### Given entries
◇ ◇ ◇ ◇
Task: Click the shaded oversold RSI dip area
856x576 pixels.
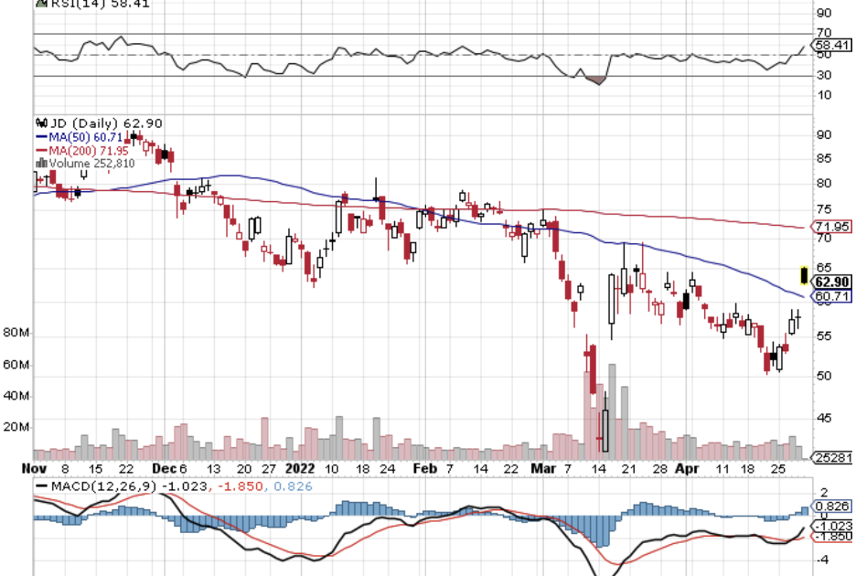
◇ ◇ ◇ ◇
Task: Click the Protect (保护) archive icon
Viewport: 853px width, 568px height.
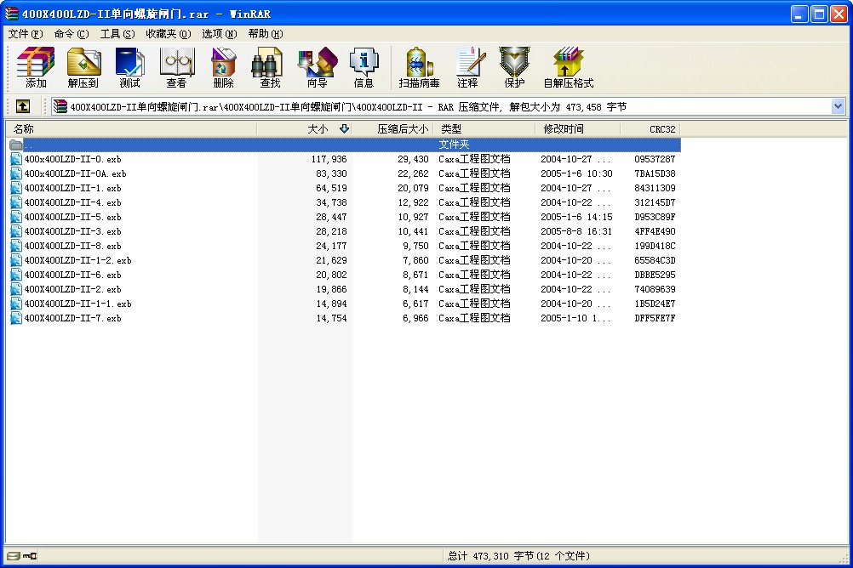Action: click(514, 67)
◇ ◇ ◇ ◇
### Aim of the exercise
Pull out each line in the records above that contains the word "Task". Case matters.

### Correct output
Task: Click the shaded oversold RSI dip area
Task: Click the Protect (保护) archive icon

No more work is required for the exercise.